### YOUR GOAL
What is the number of lines in the data that include the string "игроков"? Give it by itself.

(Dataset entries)
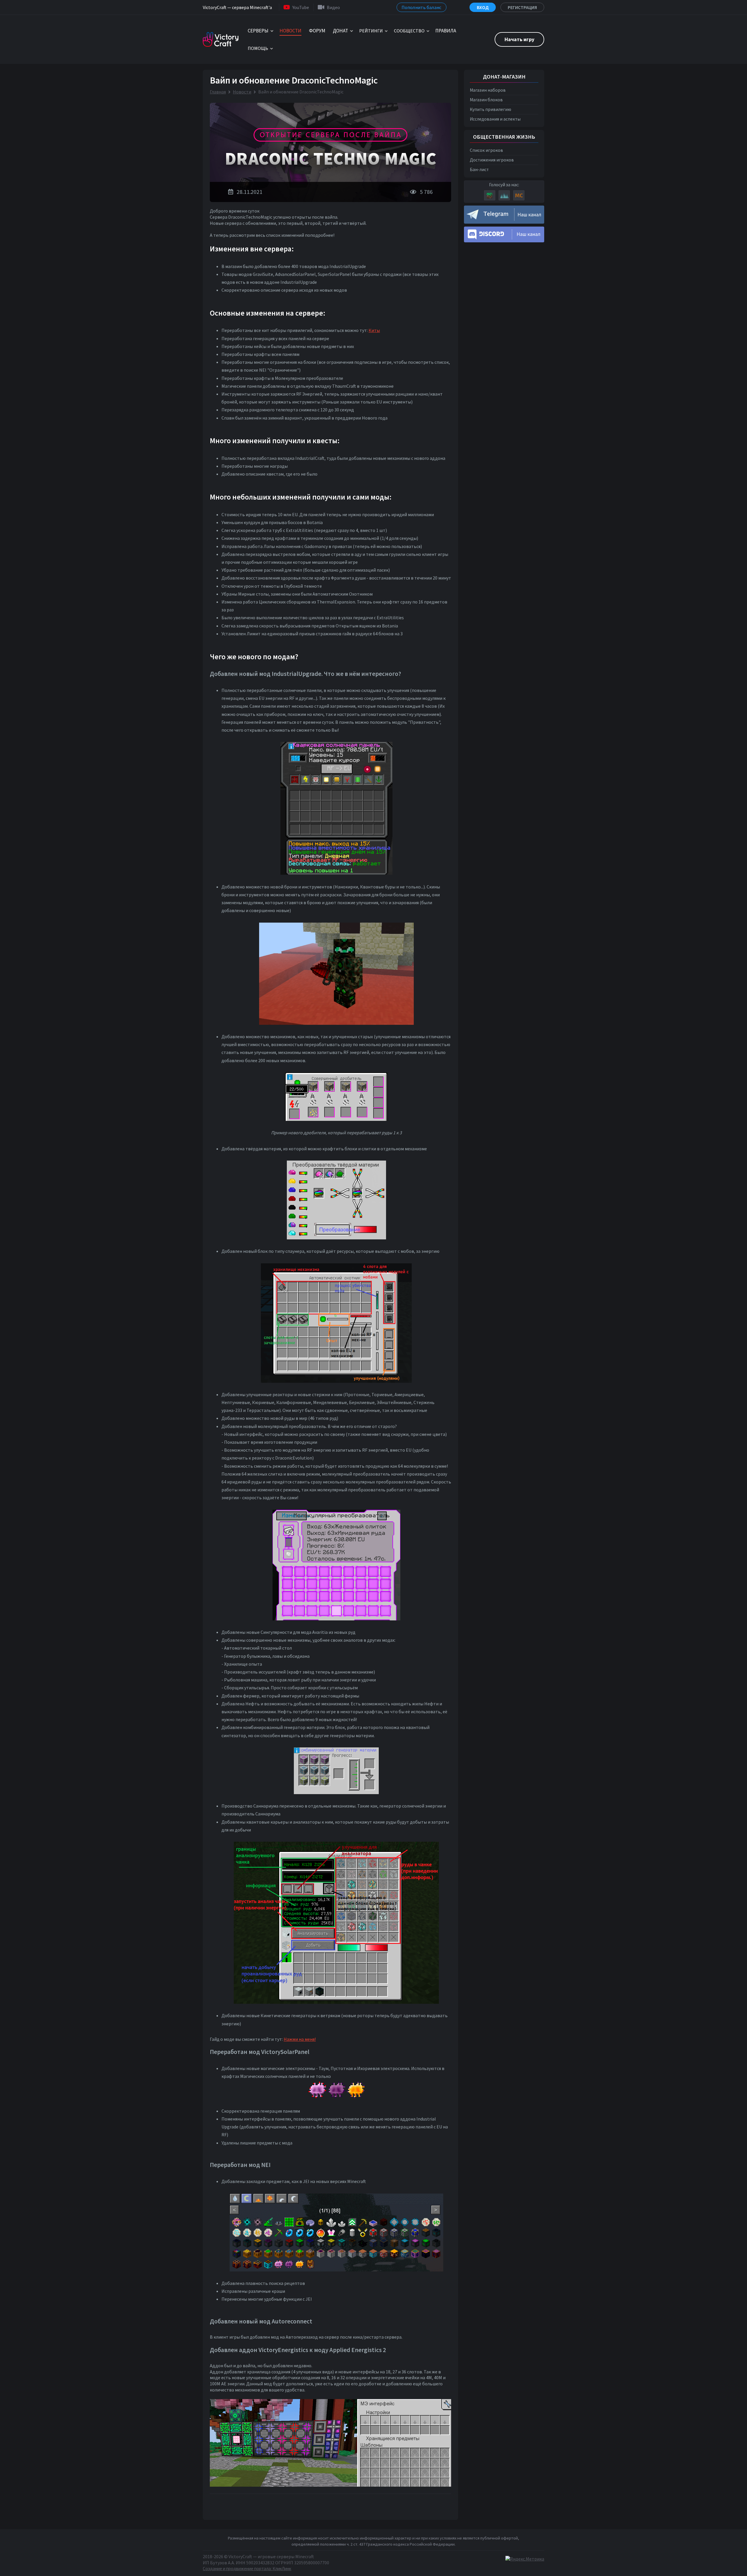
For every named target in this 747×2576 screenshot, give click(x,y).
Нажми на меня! (300, 2039)
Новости (242, 92)
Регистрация (522, 7)
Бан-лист (479, 169)
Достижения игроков (492, 160)
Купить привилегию (490, 109)
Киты (374, 330)
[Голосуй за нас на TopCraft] (504, 195)
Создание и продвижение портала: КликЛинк (247, 2568)
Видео (333, 7)
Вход (482, 7)
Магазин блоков (486, 99)
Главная (218, 92)
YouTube (300, 7)
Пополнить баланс (421, 7)
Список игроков (486, 150)
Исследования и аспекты (495, 119)
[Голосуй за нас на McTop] (519, 195)
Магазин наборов (488, 90)
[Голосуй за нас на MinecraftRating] (490, 195)
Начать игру (519, 39)
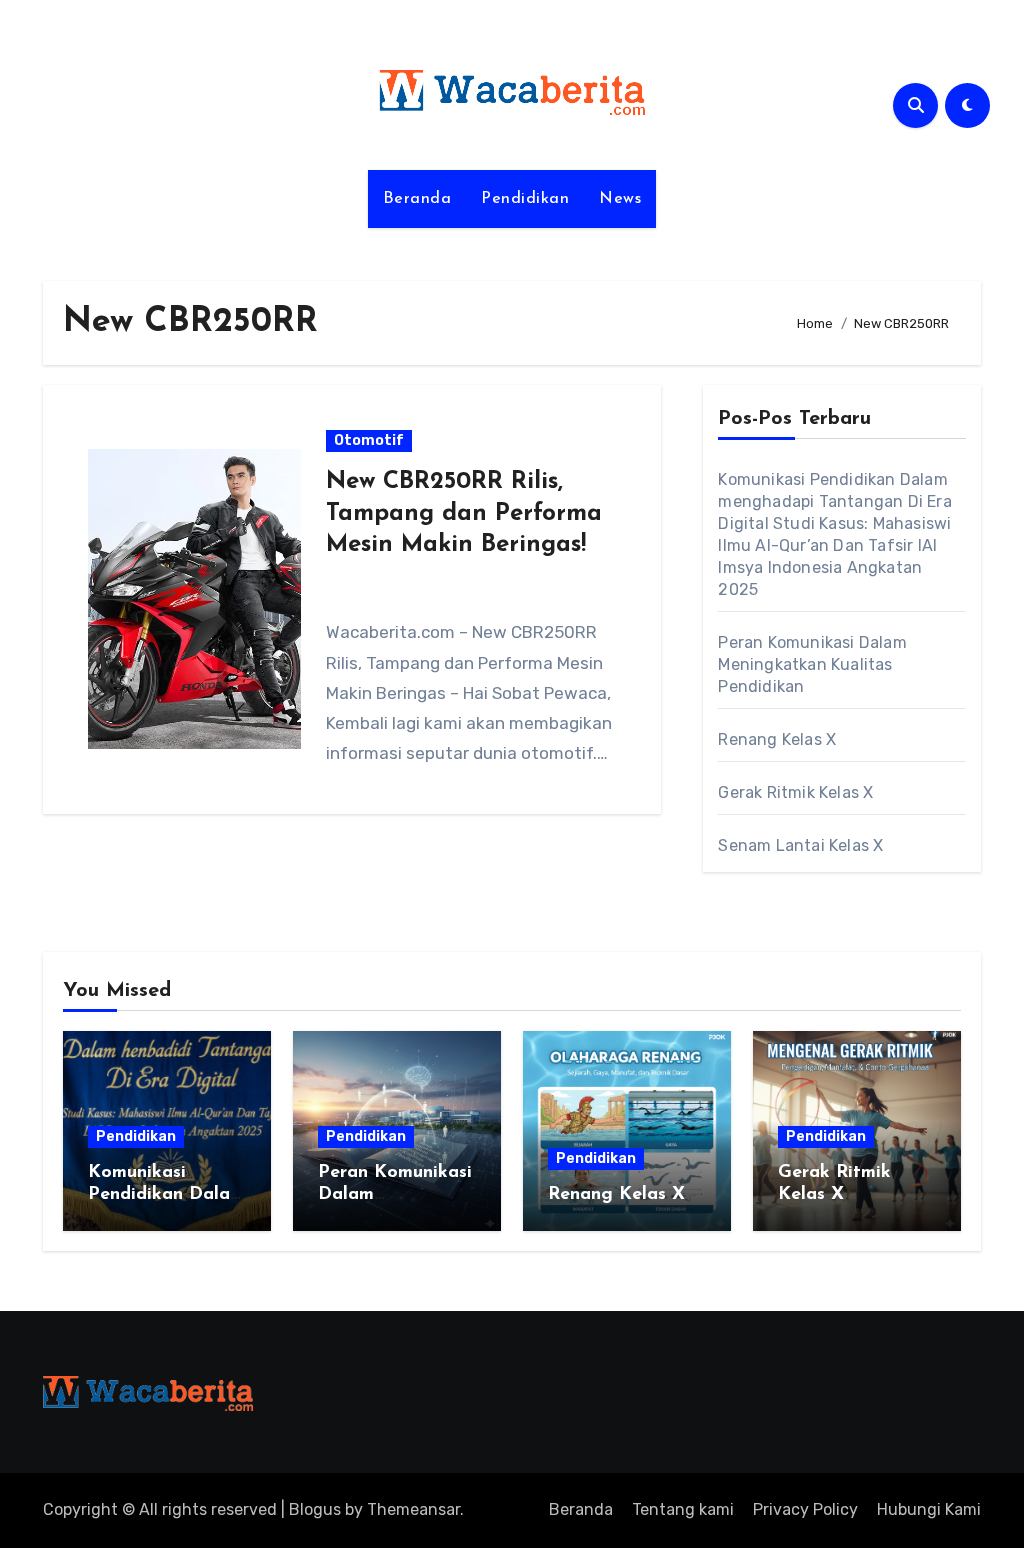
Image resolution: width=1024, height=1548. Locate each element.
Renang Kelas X (777, 739)
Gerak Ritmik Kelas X (795, 792)
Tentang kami (683, 1509)
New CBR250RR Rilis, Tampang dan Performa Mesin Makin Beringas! (464, 513)
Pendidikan (525, 199)
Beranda (417, 199)
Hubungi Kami (929, 1509)
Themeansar (413, 1509)
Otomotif (369, 440)
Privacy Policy (805, 1509)
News (620, 199)
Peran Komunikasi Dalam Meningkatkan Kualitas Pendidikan (812, 664)
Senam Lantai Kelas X (800, 845)
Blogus (315, 1509)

### TASK OUTPUT
2